Глава IV

Когда я прихожу домой, Феникс Бертони уже стоит у входа. Он регулярно заходит к нам, чтобы уговорить меня приютить его банду у нас. Я слишком устала, чувствую себя разбитой и переживаю о том, что только что совершила огромную ошибку. Только ссор мне еще сегодня не хватало.

– Что тебе надо? – говорю я.

Его глаза вызывающе блестят:

– Ты же все знаешь сама.

– Забудь об этом! – кричу я.

Обычно я веду себя с ним более осторожно, но сегодня мое терпение закончилось. Тупее, чем то, что я совершила, быть уже ничего не может. В наше время выживает только тот, кто в первую очередь думает о себе. Почему меня вообще так беспокоила судьба матери Кьяры? Мы с братом и сестрой тоже давно живем без родителей. Не знаю, стоит ли рассказывать об этом Алессио, Стар и Тициану.

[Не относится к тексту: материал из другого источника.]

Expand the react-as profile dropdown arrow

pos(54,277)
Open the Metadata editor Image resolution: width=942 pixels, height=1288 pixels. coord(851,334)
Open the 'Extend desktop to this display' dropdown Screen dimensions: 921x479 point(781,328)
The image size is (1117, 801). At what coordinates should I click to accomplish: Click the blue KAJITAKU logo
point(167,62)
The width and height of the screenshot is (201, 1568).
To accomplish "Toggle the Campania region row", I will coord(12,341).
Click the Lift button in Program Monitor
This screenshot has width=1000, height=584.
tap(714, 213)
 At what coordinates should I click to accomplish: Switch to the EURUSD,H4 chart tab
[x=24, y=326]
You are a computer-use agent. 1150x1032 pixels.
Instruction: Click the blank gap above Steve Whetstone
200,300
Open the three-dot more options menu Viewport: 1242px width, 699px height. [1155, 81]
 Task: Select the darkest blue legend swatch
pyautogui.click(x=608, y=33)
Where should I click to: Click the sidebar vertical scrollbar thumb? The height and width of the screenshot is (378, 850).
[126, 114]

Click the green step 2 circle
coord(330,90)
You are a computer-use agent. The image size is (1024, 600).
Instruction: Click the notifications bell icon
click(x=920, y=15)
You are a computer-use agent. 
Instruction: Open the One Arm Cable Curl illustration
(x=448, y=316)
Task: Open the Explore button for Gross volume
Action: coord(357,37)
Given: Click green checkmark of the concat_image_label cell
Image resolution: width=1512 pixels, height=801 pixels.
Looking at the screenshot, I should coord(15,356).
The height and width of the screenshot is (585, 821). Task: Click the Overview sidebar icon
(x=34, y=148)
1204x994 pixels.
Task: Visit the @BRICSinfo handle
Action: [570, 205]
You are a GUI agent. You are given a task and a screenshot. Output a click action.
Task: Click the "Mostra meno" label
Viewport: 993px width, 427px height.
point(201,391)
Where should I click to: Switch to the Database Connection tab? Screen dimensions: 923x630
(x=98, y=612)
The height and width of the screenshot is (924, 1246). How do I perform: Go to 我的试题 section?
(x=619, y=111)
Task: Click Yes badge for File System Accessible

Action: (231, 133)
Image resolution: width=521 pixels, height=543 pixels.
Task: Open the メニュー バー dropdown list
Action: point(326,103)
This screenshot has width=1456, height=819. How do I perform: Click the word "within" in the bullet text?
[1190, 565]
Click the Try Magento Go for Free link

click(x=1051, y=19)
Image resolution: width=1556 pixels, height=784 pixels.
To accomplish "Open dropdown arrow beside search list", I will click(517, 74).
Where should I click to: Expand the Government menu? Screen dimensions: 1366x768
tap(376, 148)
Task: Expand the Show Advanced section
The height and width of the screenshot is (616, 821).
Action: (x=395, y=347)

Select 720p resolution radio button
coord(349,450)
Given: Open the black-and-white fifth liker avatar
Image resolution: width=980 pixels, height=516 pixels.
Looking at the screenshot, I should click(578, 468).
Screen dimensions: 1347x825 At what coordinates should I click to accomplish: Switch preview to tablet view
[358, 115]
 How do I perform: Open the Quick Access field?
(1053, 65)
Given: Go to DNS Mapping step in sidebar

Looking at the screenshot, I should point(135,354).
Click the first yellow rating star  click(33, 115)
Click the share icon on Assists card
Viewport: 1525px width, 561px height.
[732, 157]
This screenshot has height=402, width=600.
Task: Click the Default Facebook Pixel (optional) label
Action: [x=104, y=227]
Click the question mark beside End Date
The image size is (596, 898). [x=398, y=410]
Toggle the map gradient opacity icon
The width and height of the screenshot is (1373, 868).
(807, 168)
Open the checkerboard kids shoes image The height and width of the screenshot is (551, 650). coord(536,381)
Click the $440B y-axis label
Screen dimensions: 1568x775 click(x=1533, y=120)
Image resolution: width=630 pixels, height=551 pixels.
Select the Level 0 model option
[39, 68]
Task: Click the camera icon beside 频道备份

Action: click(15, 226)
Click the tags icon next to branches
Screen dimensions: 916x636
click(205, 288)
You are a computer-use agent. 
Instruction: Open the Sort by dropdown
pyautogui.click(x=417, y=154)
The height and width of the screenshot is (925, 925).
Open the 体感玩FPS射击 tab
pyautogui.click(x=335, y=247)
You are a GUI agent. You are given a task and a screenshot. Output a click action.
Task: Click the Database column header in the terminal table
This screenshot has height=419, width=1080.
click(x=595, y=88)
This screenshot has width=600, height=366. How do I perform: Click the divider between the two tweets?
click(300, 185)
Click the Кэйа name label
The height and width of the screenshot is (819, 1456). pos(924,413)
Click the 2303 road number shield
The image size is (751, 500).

– Я не люблю ставить ультиматумов… – прерывает Феникс мой полет мысли. – Но скоро у меня не останется другого выбора. Мне и моим парням нужно где-то жить. В Сан-Поло[16] уже небезопасно. У вас есть достаточно места для нас, и мы сможем вас защищать…

– Только через мой труп! – кричу я, не думая, и он сразу же поднимает брови. Парень последний, кому я позволю защищать моих брата и сестру. Наверняка городская стража уже давненько за ним приглядывает.

– Это не может длиться вечно. Люцифер чуть не убил тебя сегодня, если моя информация верна. – Его голос звучит холодно, почти как у ангела. – Возможно, я подожду еще пару недель, но потом заберу библиотеку себе. Я даже не знаю, почему пытаюсь тебя переубедить. Тебе нужна моя защита. Ты живешь там с немой девочкой, младшим братом и книжным червем.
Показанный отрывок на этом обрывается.